A team led by Georgia Tech mathematician Anton Leykin has developed a powerful new technique for solving problems related to 3D reconstruction. The research team’s open access paper, "Learning to Solve Hard Minimal Problems", has also won the prestigious best paper award at CVPR 2022, the Computer Vision and Pattern Recognition Conference (CVPR) — selected from a pool of over 8,000 papers submitted this year.
The team’s research idea revolved around developing a new way to solve a family of problems known as hard minimal problems, which are essential for 3D reconstruction. “A minimal problem is a smallest geometric problem one can consider in the 3D reconstruction context,” Leykin explained. “For example, recovering a 3D scene consisting of 5 points from 2 views (2-dimensional images of 5 points in the plane) without knowing the relative position and orientation of the second camera with respect to the first.”
In other words, the problem focuses on “solving” how to see in three dimensions by analyzing multiple two-dimensional perspectives — this is how humans and self-driving cars see in 3D. One way to understand this is by imagining our eyes as cameras. Both eyes capture two-dimensional images, each from a slightly different perspective. By considering the perspective of the image sent by each eye, our brains create a 3D rendering of these two-dimensional images. While our brains might do this with seeming ease in the case of our vision, solving these problems mathematically can be more difficult.
Petr Hruby, currently a Ph.D. student at the ETH Zurich Department of Computer Science, with a recent Master’s degree from Czech Technical University, serves as the paper’s lead author. He is joined by co-authors Leykin, a professor in the School of Mathematics at Georgia Tech; Timothy Duff, NSF Postdoctoral Fellow at the University of Washington (Georgia Tech Ph.D. in Algorithms, Combinatorics, and Optimization, 2021); and Tomas Pajdla, professor at the Czech Technical University in Prague Czech Institute of Informatics, Robotics and Cybernetics. The core of the team started working together during the Institute for Computational and Experimental Research in Mathematics (ICERM) semester on Nonlinear Algebra in 2018, of which Leykin was the primary organizer.
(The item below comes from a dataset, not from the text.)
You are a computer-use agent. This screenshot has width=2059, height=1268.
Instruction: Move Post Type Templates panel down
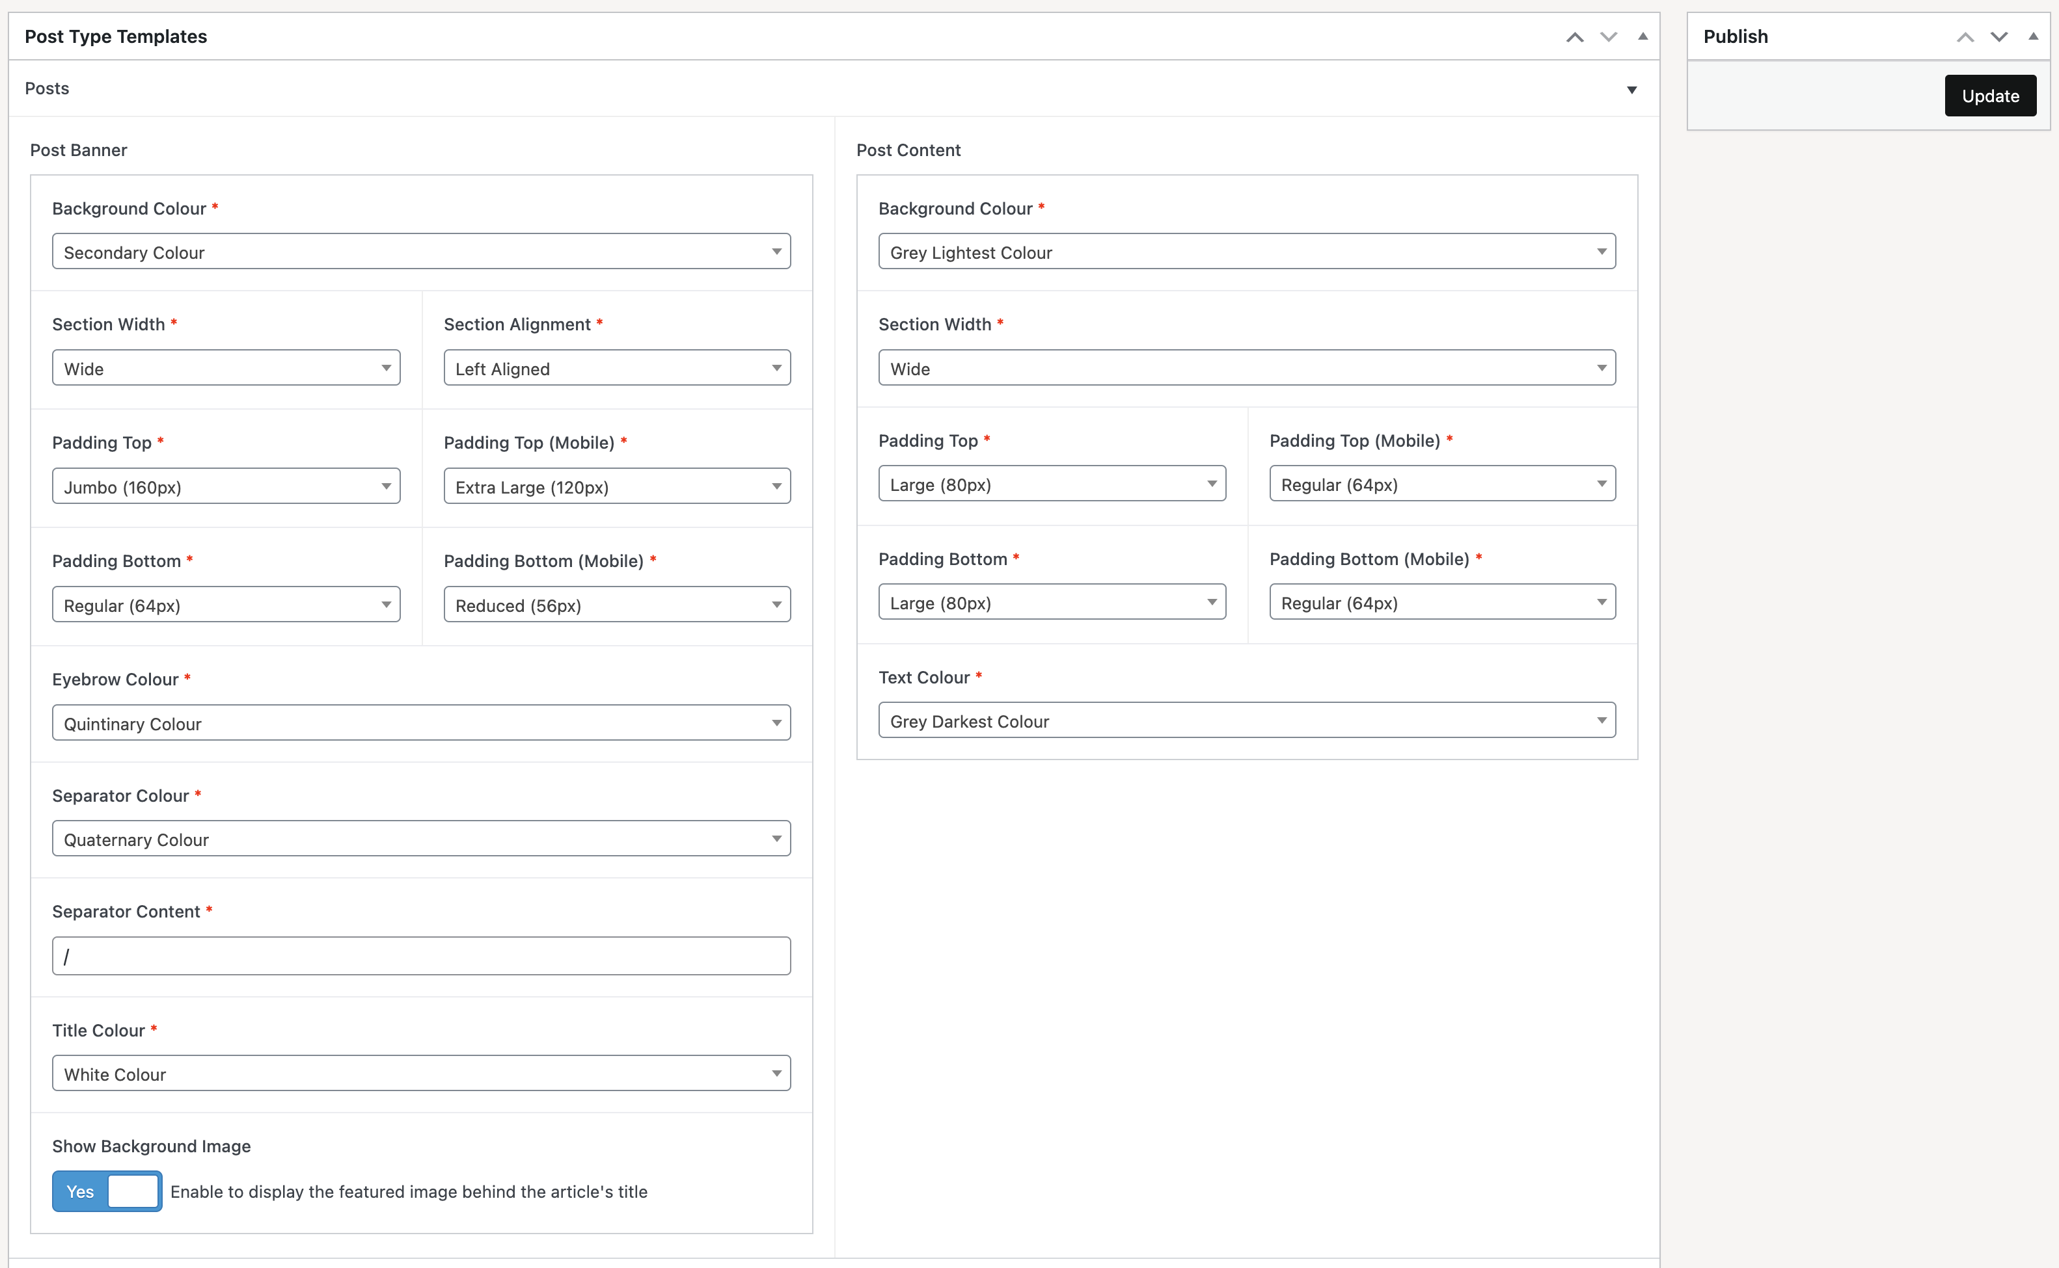point(1608,37)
After their first project won the best student paper award at the 2019 International Conference on Computer Vision (ICCV), the team decided to pursue research in hard minimal problems.
Since the technique the researchers developed is general, Leykin said it can be applied to many other situations with similar mathematical problems. In addition, the software pieces derived from the researchers’ findings are in the public domain, and can be used by a broad computer vision community.
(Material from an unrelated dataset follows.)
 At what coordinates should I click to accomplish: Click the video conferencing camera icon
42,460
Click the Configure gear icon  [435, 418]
Solve-and-Pick vs. Pick-and-Solve
Solving minimal problems can be difficult, because they often have many spurious solutions (solutions that might solve the equation, but are ultimately unhelpful or unexpected).
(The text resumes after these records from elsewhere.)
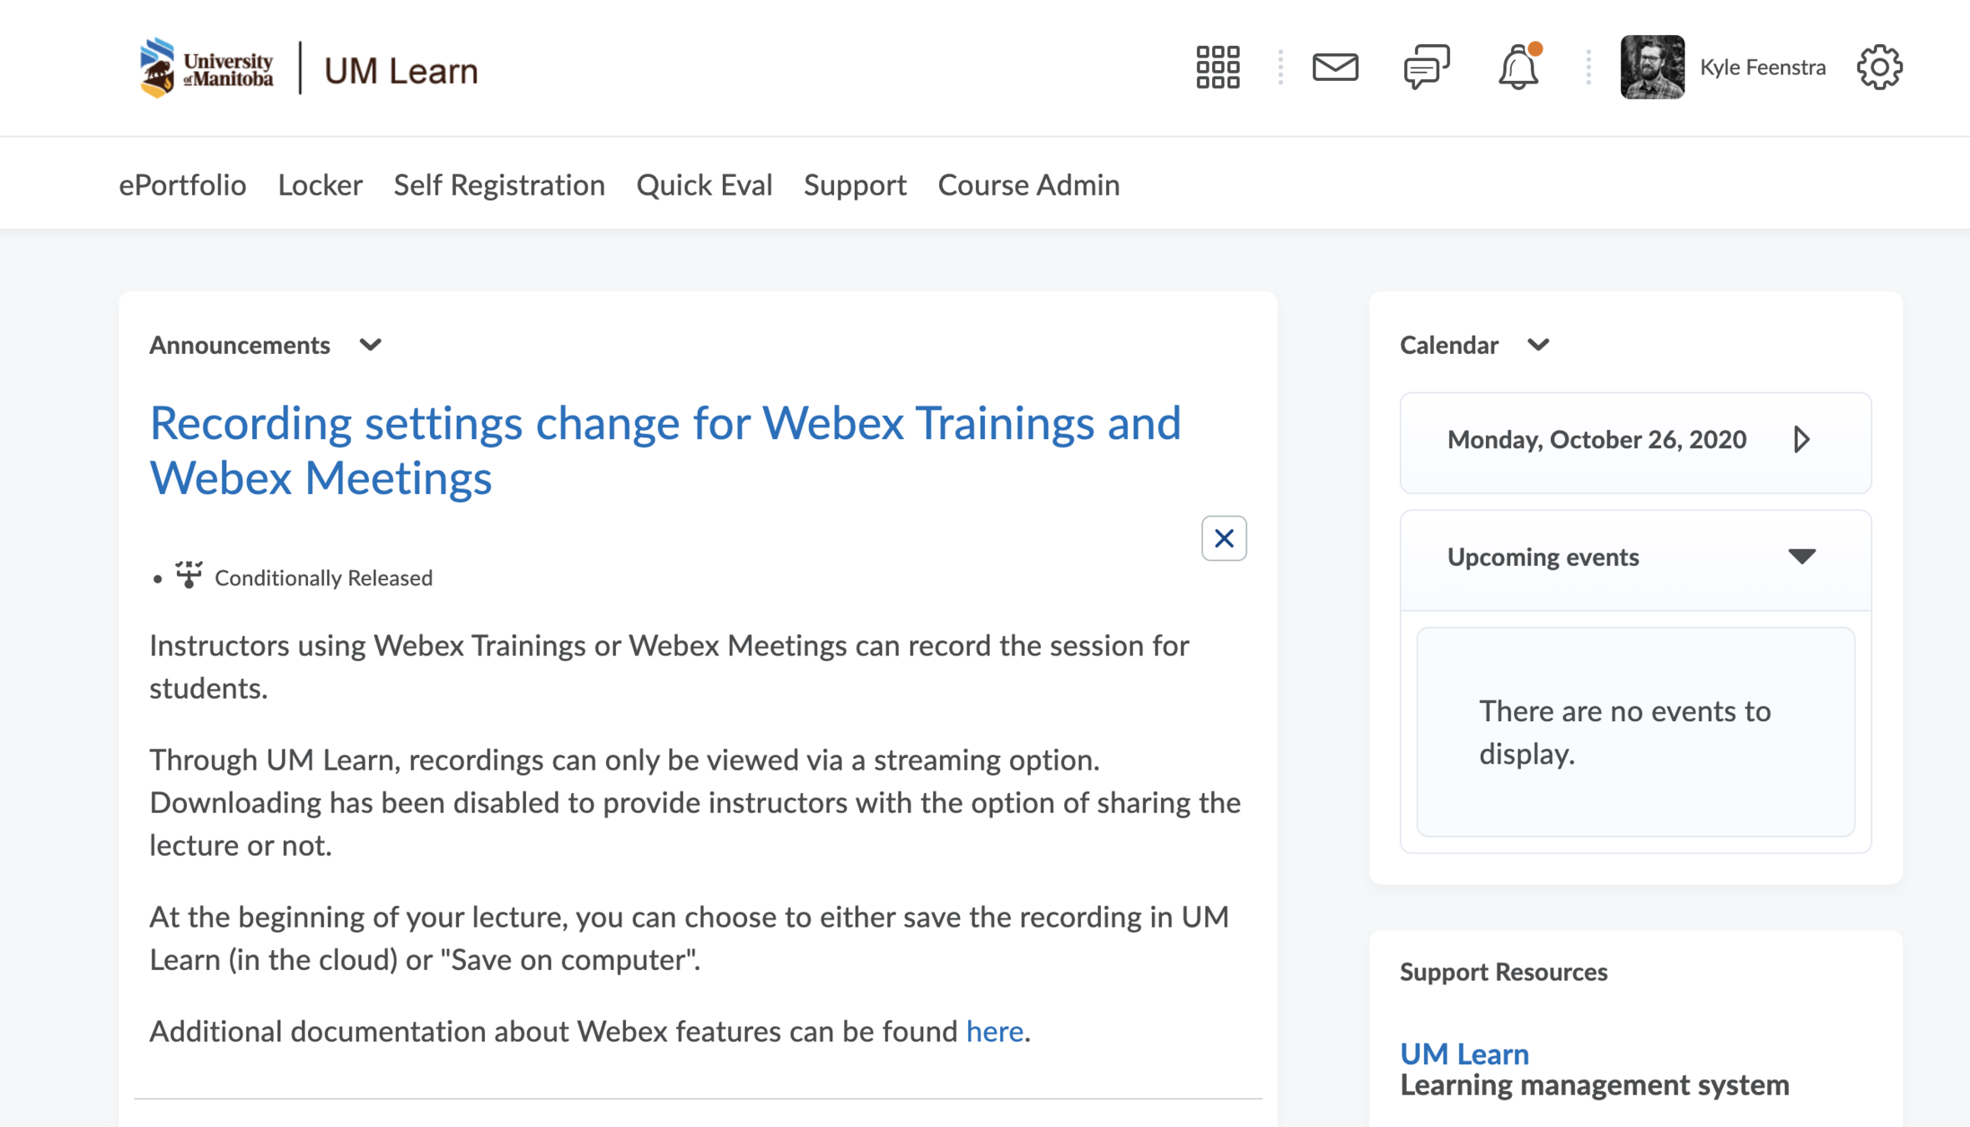This screenshot has height=1127, width=1970.
Task: Open the Announcements widget dropdown chevron
Action: point(371,345)

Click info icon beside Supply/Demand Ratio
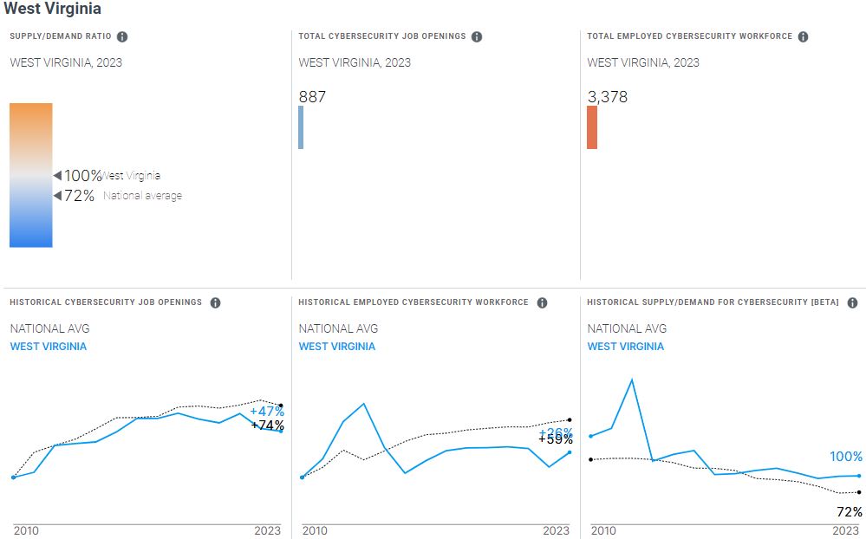[122, 36]

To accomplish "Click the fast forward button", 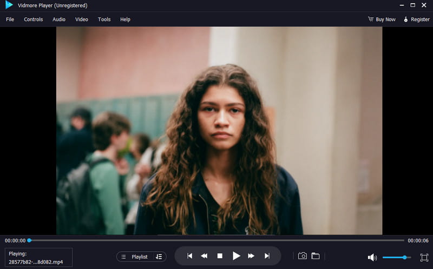I will point(251,256).
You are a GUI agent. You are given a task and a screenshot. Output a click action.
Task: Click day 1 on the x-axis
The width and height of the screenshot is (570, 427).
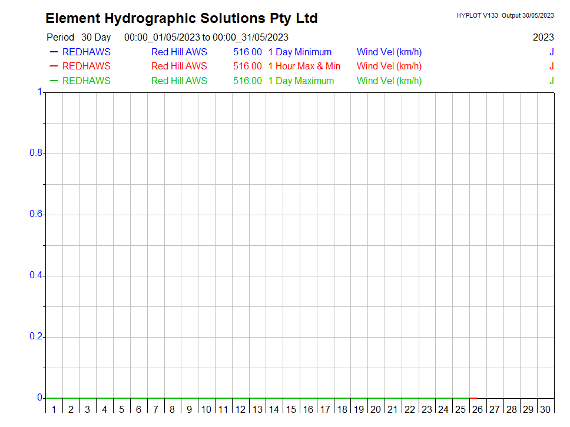pos(54,409)
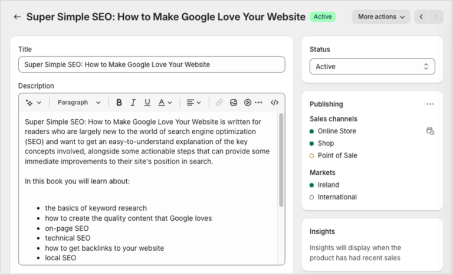The width and height of the screenshot is (453, 275).
Task: Insert a link in the description
Action: [219, 103]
Previously, the state-of-the-art technique for solving minimal problems used a “solve-and-pick” approach. Solve-and-pick involves first determining all of the possible solutions to a problem, and then picking the optimal solutions — this is done by removing non-real solutions, using inequalities, and evaluating how well they support the solution. But, when there are many spurious solutions, this type of optimization can be costly and time-consuming.
Instead of using this traditional solve-and-pick approach, the researchers investigated the opposite: a “pick-and-solve” technique that learns, for a given data sample, how to first pick a promising starting point and then continue it to a meaningful solution. This approach is unique in that it avoids computing large numbers of spurious solutions.
By selecting a suitable starting point and solving from that point (instead of solving from all points), the method can quickly find and track a path to the solution more quickly, learning how to find that target solution more efficiently.
“Instead of finding all possible solutions and then deciding which one is relevant, we aimed at ‘guessing’ which path leads to one physically meaningful solution — as long as the guess is correct with high probability, this becomes practically useful,” said Leykin. “For a ‘hard’ minimal problem, this is like finding a needle in a haystack — we need to guess one correct path out of several hundreds.”
To do so, the research combined concepts spanning several fields of mathematics: algebra, geometry, numerical analysis, and statistics. Computer science and engineering components also played a vital role: “We had to use neural networks for one particular task and, of course, implement the algorithms efficiently,” Leykin said. Since the minimal problem solvers are executed as subroutines millions, billions, or trillions of times, efficiency was essential.
Solving the hard problems
To test their method, the researchers developed a solver using their pick-and-solve technique for a well-known problem in the field. They benchmarked and studied their engineering choices with another familiar problem.
Finally, they applied their technique to a harder problem – reconstructing a 3D view using four 2D points in three views. The researchers’ implementation of their method solves this problem in about 70 microseconds on average – ten times faster than any other method.
The team hopes that their solution could change how these problems are approached and solved in the future. “Previously, ‘hard’ minimal problems were avoided in practical applications, since there were no fast reliable solvers for them,” Leykin said. “We hope that, over time, our work will convince the industry to reconsider – the ‘hard’ problems are not that hard after all!”
Hruby, Petr & Duff, Timothy & Leykin, Anton & Pajdla, Tomas. (2021). Learning to Solve Hard Minimal Problems.